Tag Archives: Wrexham

Final day drama in Leagues 1 and 2

What a way to end the League 1 and League 2 seasons! There was plenty of action right up to the final seconds with twists and turns, tears and cheers, and that was just what happened at Griffin Park.

There was promotion and relegation to be decided in both leagues, and now that it’s over there are serious questions to be asked.

 football league

1. How do Brentford pick themselves up for the play-offs?

They had promotion within their grasp. A last minute penalty to secure promotion, missed, and then their opponents break quickly and score to secure their passage into the Championship, instead of Brentford. Nobody can really imagine how young Marcelo Trotta must feel today after yesterday’s nightmare.

It was cruel on the Brenford supporters who must have been sure their near 60 year wait for a return to the second tier was about to end.

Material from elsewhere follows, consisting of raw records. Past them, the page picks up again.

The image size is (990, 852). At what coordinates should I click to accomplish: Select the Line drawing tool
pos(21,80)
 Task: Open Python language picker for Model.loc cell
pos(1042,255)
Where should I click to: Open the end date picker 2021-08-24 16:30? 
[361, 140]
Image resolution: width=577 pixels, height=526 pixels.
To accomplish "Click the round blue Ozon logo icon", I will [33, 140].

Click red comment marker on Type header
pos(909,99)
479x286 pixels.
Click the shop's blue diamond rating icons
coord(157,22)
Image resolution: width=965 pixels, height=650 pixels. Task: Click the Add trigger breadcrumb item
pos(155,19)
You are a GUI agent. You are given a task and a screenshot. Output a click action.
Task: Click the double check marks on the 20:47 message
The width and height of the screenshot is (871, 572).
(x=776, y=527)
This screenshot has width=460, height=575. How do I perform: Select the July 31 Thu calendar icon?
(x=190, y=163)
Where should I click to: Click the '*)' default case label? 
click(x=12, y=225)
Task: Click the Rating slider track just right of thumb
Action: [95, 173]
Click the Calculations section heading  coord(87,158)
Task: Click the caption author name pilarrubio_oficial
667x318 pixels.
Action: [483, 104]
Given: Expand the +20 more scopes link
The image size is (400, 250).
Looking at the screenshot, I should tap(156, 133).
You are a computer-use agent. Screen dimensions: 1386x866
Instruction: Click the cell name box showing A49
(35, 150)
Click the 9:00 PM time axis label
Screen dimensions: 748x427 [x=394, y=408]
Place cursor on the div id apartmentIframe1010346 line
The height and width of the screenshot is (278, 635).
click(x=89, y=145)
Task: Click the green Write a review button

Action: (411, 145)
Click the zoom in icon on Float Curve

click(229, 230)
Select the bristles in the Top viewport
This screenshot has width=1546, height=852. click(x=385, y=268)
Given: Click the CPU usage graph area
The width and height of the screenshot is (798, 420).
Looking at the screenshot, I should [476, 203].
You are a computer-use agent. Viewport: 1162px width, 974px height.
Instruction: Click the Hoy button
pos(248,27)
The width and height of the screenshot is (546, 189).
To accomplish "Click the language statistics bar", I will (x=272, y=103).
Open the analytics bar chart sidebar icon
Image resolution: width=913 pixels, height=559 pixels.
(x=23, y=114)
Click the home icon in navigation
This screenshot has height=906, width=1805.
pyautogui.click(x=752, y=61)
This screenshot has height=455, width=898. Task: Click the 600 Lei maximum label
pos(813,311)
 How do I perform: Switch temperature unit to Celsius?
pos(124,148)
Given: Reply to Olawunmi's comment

The players were left visibly crushed and demoralised by the sickening kick in the teeth. But now they must prepare themselves for the play-offs knowing they really shouldn’t be there.

Unfortunately their form has slowed in recent weeks and they are without a win in their last three games. They face Swindon, who go into play-offs on the back of a defeat against relegated Scunthorpe.

This is by far the biggest challenge of Uwe Rösler’s short managerial career, and he will have to show all his metal to get the Bees (who have a poor record in play-offs) promoted. But how often do we see the 3rd-placed club struggle in the play-offs after the disappointment of missing out on automatic promotion.

2. Is Brian Flynn the man to keep Doncaster up?

Flynn was contracted as manager until the end of the season, after taking over halfway through the season following the departure of fellow Welshman Dean Saunders.

Few people would argue against Flynn being given the reins on a full-time basis.

He may look like a pensioner but Flynn is only 57-years-old and still has so much to offer. His record in charge of Wrexham, Swansea and the Welsh under-21s shows he is a natural motivator, who is adept at nurturing talent. He also has a brilliant understanding of the transfer market, and is excellent at spotting talent.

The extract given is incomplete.